Brazil Growth Slowed Amid Political Upheaval

Brazil's economy slowed in the third quarter amid heightened political turmoil, though increases in private consumption and investment suggested that a recovery from the country's longest recession on record is strengthening.

Gross domestic product expanded 0.1% in the July-September period from the previous three months in seasonally adjusted terms, the Brazilian Institute of Geography and Statistics, or IBGE, said Friday. That was a far cry from the 1.3% and 0.7% growth registered in the first and second quarters, respectively, and fell short of the 0.2% median estimate in a survey of analysts by the local Agência Estado newswire.

The period in question was marked by a resurgence in political uncertainty as President Michel Temer battled a series of corruption-related charges that have damaged his popularity and undermined his ability to pass needed overhauls.

Despite the turmoil, most of the economy was resilient. Noting that data from the first and second quarters were revised higher, London-based Capital Economics said in a note that the headline GDP figure "is not as bad as it looks."

Gross fixed-capital formation -- a key measure of investment -- expanded 1.6% in the third quarter from the second after 15 consecutive quarters of decline. Private consumption grew 1.2% for a second straight quarter. On the supply side of the economy, industrial output and services expanded by 0.8% and 0.6% from the second quarter, offsetting a 3% decline in the volatile agriculture sector.

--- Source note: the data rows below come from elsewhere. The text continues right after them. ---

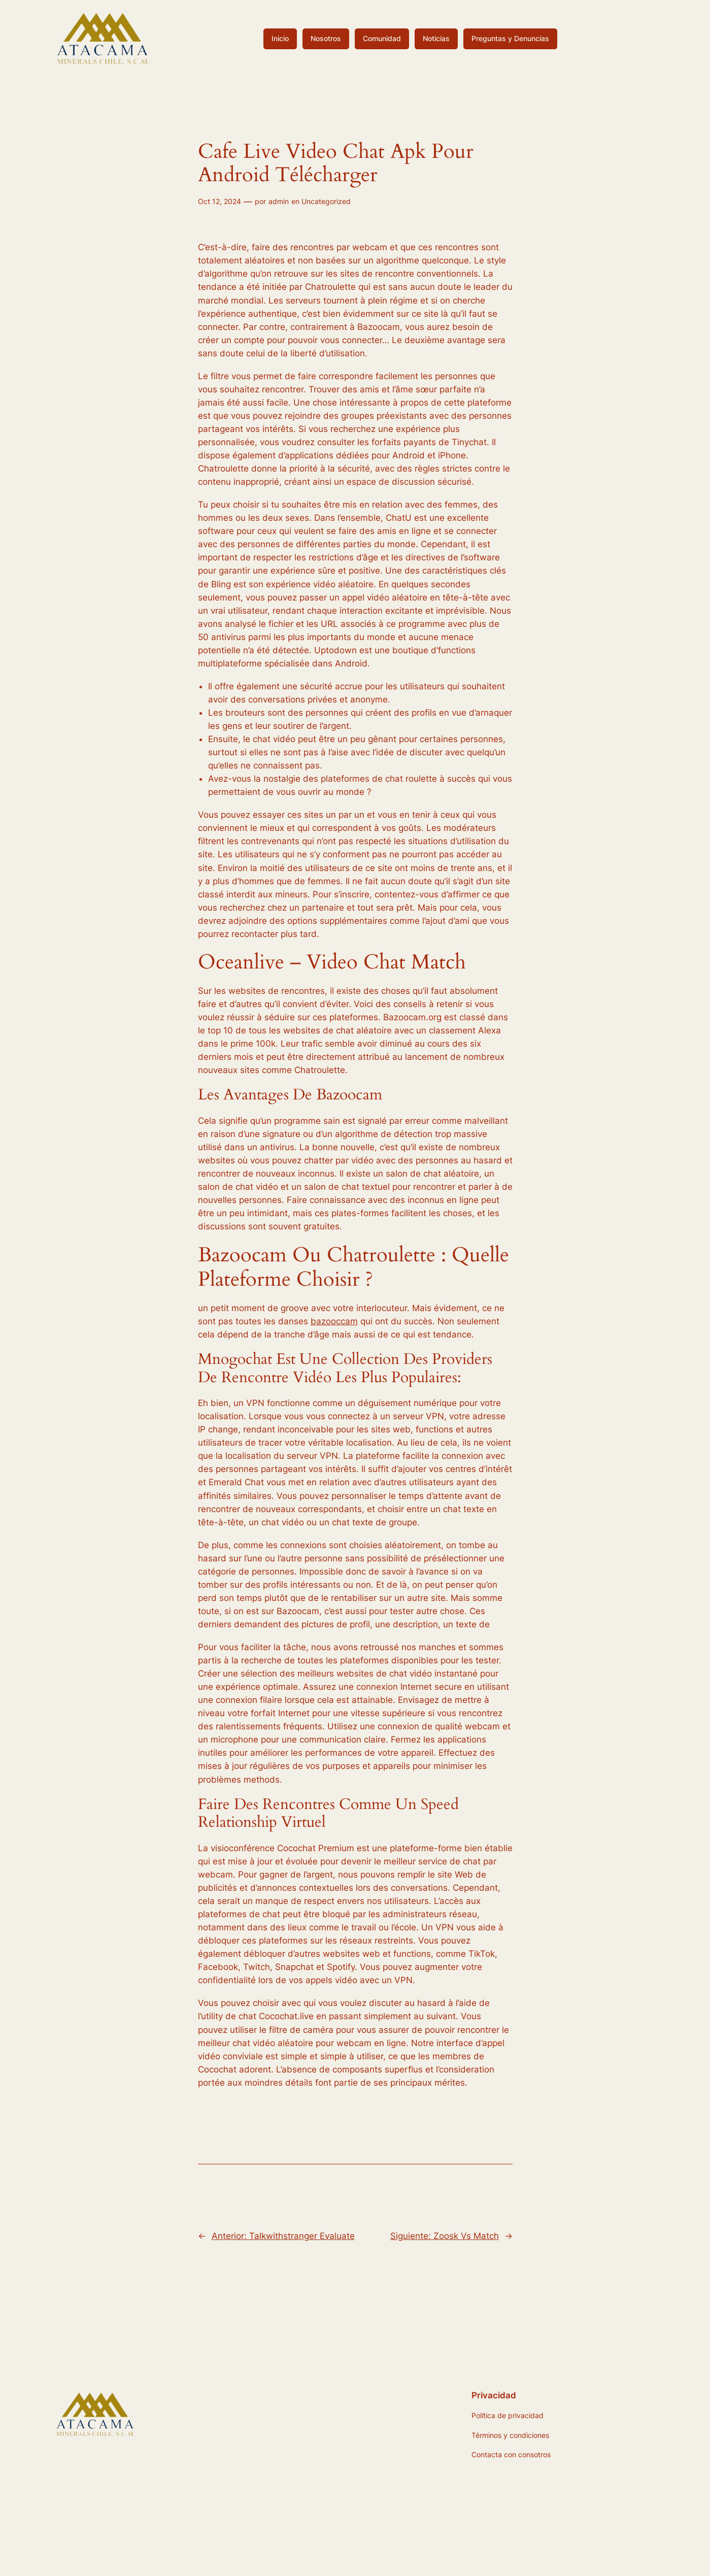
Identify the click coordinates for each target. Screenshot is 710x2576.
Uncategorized (326, 201)
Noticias (436, 38)
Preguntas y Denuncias (510, 38)
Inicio (280, 38)
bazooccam (334, 1321)
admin (278, 201)
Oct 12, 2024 (219, 201)
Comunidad (382, 38)
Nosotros (326, 38)
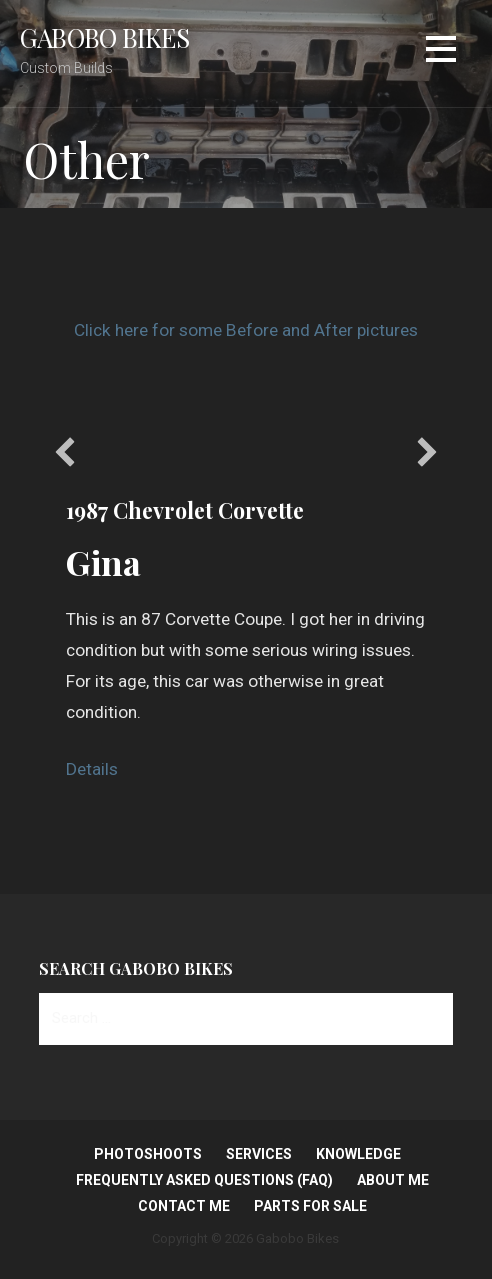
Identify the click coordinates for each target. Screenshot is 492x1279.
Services (259, 1154)
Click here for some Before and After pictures (246, 330)
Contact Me (184, 1206)
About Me (393, 1180)
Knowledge (358, 1154)
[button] (65, 452)
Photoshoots (148, 1154)
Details (92, 769)
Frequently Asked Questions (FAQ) (204, 1180)
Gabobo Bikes (104, 37)
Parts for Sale (310, 1206)
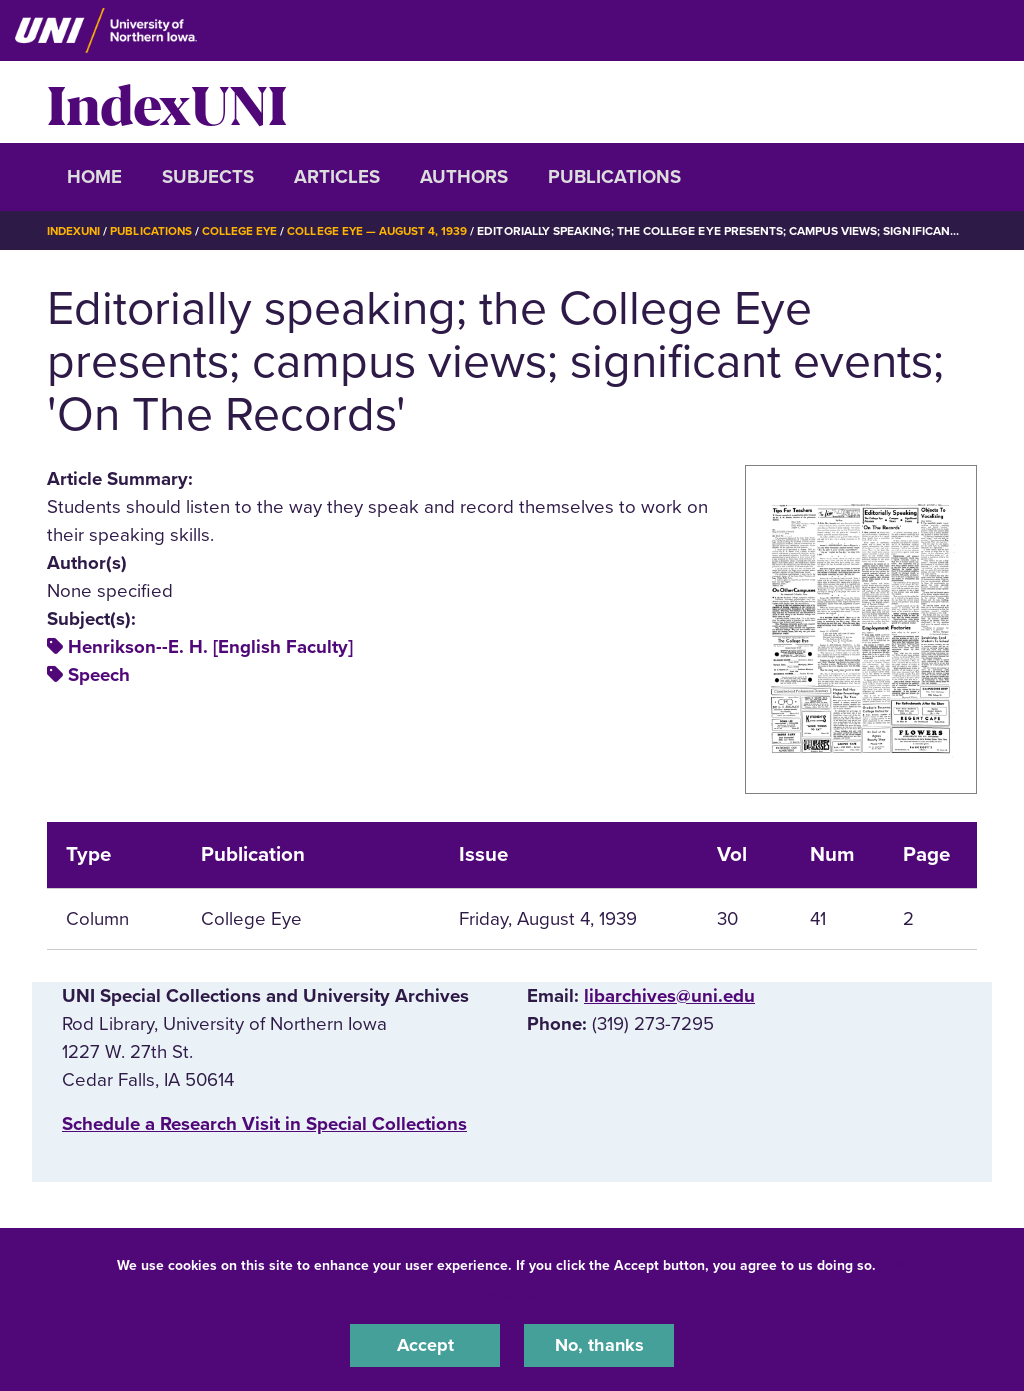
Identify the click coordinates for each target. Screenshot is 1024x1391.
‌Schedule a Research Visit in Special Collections (264, 1124)
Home (94, 177)
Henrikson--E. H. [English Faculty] (210, 647)
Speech (99, 675)
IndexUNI (167, 102)
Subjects (208, 177)
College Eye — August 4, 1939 (387, 231)
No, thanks (599, 1345)
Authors (464, 177)
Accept (425, 1345)
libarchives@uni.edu (669, 995)
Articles (337, 177)
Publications (614, 177)
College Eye (246, 231)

"The underlying growth dynamics of the economy improved and broadened" in the third quarter, Goldman Sachs economist Alberto Ramos said in a note, raising his forecast for 2017 GDP growth to 1.1% from 0.9%. "The last three years were extraordinarily challenging, but the recession now seems to have moved into the rear-view mirror."

The question now is how long it will take for Brazil to dig out of a downturn that knocked a cumulative 7% off GDP in 2015 and 2016.

According to a weekly survey by the central bank, private economists expect GDP to increase 0.7% in 2017 and 2.6% next year.

But with a fiscal deficit of 9.25% of GDP, the government has little capacity to stimulate faster growth, let alone counter any unforeseen shocks the economy may face in the future.

At the same time, analysts say Mr. Temer's marquee overhaul, tackling Brazil's unsustainable social-security system, is unlikely to pass Congress before next year's general election.

That means Brazil's hopes of narrowing the government's deficit and restoring investor confidence may hinge on a market-friendly presidential candidate who has yet to emerge from the pack of mostly unpopular career politicians currently positioning themselves to run.

"The risk we face is not continuing to advance" with further overhauls, said Flávio Serrano, senior economist at Haitong investment bank in São Paulo. "Consumption is growing, investment is growing, so that's a sign that we may keep growing. But whether that actually happens will depend on further reforms."